In [None]:
import os

import numpy as np
import pandas as pd

import torch
from torch.utils.data import DataLoader, TensorDataset, random_split
from transformers import LongformerTokenizer, LongformerForSequenceClassification, AdamW, get_linear_schedule_with_warmup
from tqdm import tqdm
from sklearn.metrics import f1_score

from sklearn.utils import resample
from sklearn.metrics import accuracy_score
from sklearn.metrics import confusion_matrix
import matplotlib.pyplot as plt
import seaborn as sns

## Training setup

In [None]:
if not os.path.exists("./best_Longformer_model"):
    os.makedirs("./best_Longformer_model")

In [None]:
os.environ["CUDA_VISIBLE_DEVICES"] = "0,1,2,3"
device = torch.device("cuda" if torch.cuda.is_available() else "cpu")

In [None]:
data = pd.read_csv("all_clinical_notes (Valid PS).csv")
data

In [None]:
tokenizer = LongformerTokenizer.from_pretrained('allenai/longformer-large-4096')

In [None]:
MAX_TOKENS = 4096
def filter_exceeding_texts(notes, labels, tokenizer):
    filtered_notes = []
    filtered_labels = []
    
    for note, label in zip(notes, labels):
        tokens = tokenizer.tokenize(note)
        num_tokens = len(tokens)
        
        if num_tokens > MAX_TOKENS:
            # Tokenize the note and then convert back to string 
            # only the last MAX_TOKENS of tokens
            filtered_note = tokenizer.convert_tokens_to_string(tokens[-MAX_TOKENS:])
            filtered_notes.append(filtered_note)
            filtered_labels.append(label)
        else:
            filtered_notes.append(note)
            filtered_labels.append(label)

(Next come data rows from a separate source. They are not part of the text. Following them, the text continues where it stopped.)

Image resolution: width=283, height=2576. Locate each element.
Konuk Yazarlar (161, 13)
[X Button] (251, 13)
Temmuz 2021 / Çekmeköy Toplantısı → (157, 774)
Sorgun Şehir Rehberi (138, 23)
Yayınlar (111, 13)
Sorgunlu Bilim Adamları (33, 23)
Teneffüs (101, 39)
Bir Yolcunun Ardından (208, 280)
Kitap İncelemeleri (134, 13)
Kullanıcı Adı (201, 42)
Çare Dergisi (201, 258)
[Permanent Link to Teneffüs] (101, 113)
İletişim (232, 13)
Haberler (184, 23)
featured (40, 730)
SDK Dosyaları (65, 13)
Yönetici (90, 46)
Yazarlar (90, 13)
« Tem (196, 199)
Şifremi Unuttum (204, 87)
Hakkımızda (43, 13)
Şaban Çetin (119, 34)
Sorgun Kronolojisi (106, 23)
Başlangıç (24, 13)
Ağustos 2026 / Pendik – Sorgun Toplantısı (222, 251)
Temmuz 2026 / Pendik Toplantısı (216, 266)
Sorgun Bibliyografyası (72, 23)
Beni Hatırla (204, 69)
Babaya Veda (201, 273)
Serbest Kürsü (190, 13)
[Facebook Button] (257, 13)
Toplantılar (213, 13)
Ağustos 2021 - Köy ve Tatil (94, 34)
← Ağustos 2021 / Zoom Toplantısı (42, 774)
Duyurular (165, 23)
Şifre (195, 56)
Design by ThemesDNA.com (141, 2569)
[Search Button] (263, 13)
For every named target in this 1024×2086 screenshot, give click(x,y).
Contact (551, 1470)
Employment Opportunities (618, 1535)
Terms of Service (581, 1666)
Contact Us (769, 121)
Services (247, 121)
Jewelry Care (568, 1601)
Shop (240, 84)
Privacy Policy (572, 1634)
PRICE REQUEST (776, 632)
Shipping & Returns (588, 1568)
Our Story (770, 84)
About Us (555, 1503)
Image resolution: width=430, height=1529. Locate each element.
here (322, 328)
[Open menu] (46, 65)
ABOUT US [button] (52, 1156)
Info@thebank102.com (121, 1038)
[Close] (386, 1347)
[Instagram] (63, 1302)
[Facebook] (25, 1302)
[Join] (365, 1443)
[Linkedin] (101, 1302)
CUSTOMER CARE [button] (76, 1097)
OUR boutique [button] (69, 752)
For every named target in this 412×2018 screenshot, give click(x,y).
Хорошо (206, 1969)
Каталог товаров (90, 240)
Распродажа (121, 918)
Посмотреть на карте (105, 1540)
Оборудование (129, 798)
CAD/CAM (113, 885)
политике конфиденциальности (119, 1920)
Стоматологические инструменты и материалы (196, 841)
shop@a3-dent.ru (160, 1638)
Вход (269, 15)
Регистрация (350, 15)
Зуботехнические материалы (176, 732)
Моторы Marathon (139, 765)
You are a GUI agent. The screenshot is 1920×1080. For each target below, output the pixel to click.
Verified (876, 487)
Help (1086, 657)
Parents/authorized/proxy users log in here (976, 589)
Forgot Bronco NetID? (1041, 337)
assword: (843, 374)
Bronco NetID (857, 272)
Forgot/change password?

    return filtered_notes, filtered_labels

In [None]:
train_data = data[data["split"] == "train"]
valid_data = data[data["split"] == "validation"]
test_data = data[data["split"] == "test"] 

In [None]:
train_notes = train_data["text_no_ps"].tolist()
train_labels = train_data["high_ps"].tolist()
train_notes, train_labels = filter_exceeding_texts(train_notes, train_labels, tokenizer)

val_notes = valid_data["text_no_ps"].tolist()
val_labels = valid_data["high_ps"].tolist()
val_notes, val_labels = filter_exceeding_texts(val_notes, val_labels, tokenizer)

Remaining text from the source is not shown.